And that’s just looking in base 10. If you include all bases, the first double anagram is in fact 21 in base 3 = 12 in base 5 (equals 7 in base 10). The first triple anagram is this:

2C1 in base 13 = 1C2 in base 17 = 12C in base 21 (equals 495 in base 10)

But are there quadruple anagrams, quintuple anagrams and higher? I don’t know. I haven’t found any and it gets harder and harder to search for them, because the bigger n gets, the more bases there are to check. However, I can say one thing for certain: in any given base, anagrams eventually disappear.

To understand why, consider the obvious fact that anagrams have to have the same number of digits in different bases.

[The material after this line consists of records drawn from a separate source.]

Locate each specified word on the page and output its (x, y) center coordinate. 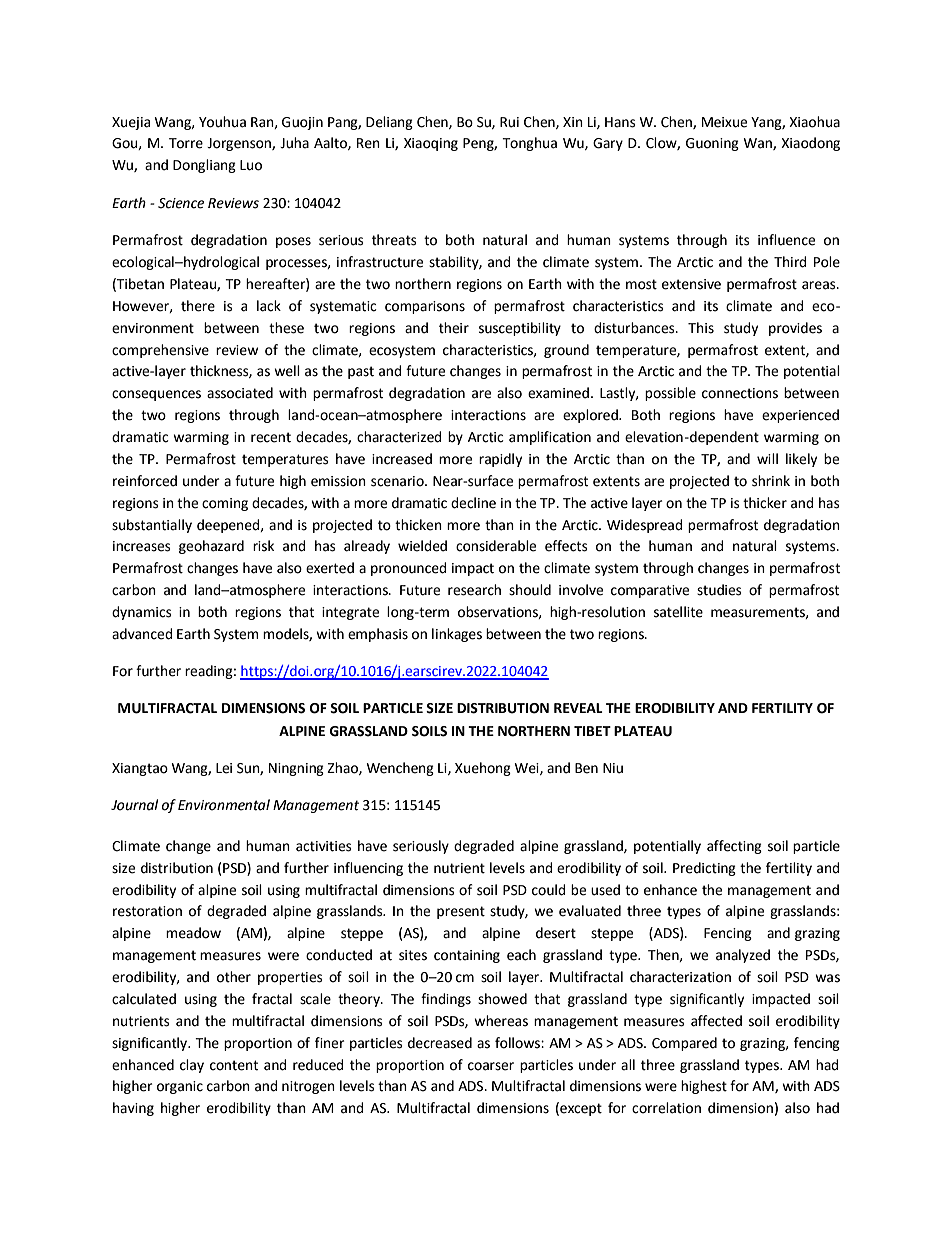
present (461, 912)
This (701, 328)
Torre (186, 143)
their (454, 328)
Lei (224, 768)
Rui (509, 122)
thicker (765, 503)
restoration (147, 911)
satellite (678, 612)
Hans (620, 122)
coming (225, 504)
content (234, 1065)
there (198, 306)
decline (473, 503)
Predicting (704, 869)
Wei (527, 769)
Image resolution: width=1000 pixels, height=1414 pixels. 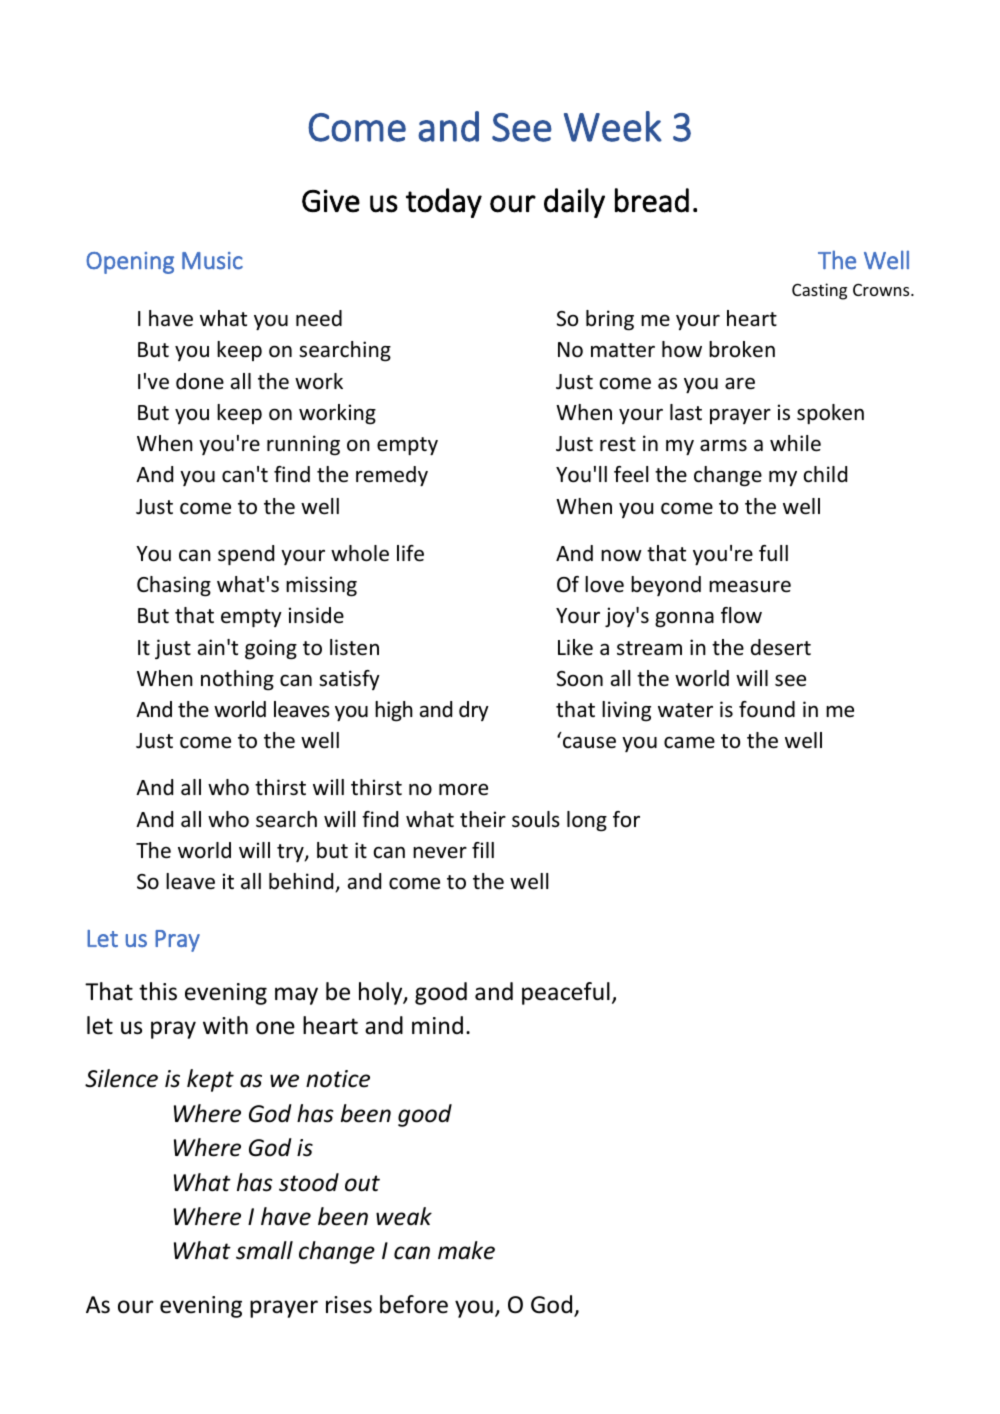 What do you see at coordinates (618, 444) in the document?
I see `rest` at bounding box center [618, 444].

But the number of digits is a function of the powers of the base. That is, the triple anagram 103462 (see above) has six digits in bases 7, 8 and 10 because 7^5 < 103462 < 7^6, 8^5 < 103462 < 8^6 and 10^5 < 103462 < 10^6. Similarly, the triple anagram 245183 (ditto) has six digits in bases 9, 10 and 11 because 9^5 < 245183 < 9^6, 10^5 < 245183 < 10^6 and 11^5 < 245183 < 11^6:

7^5 < 103462 < 7^6
16807 < 103462 < 117649
8^5 < 103462 < 8^6
32768 < 103462 < 262144
10^5 < 103462 < 10^6
100000 < 103462 < 1000000
9^5 < 245183 < 9^6
59049 < 245183 < 531441
10^5 < 245183 < 10^6
100000 < 245183 < 1000000
11^5 < 245183 < 11^6
161051 < 245183 < 1771561

In other words, for some n the number-lengths of bases 7 and 8 overlap the number-lengths of base 10, which overlap the number-lengths of bases 9 and 11. But eventually, as n gets larger, the number-lengths of base 10 will fall permanently below the number-lengths of bases 7, 8 and 9, just as the number-lengths of base 11 will fall permanently below the number-lengths of base 10.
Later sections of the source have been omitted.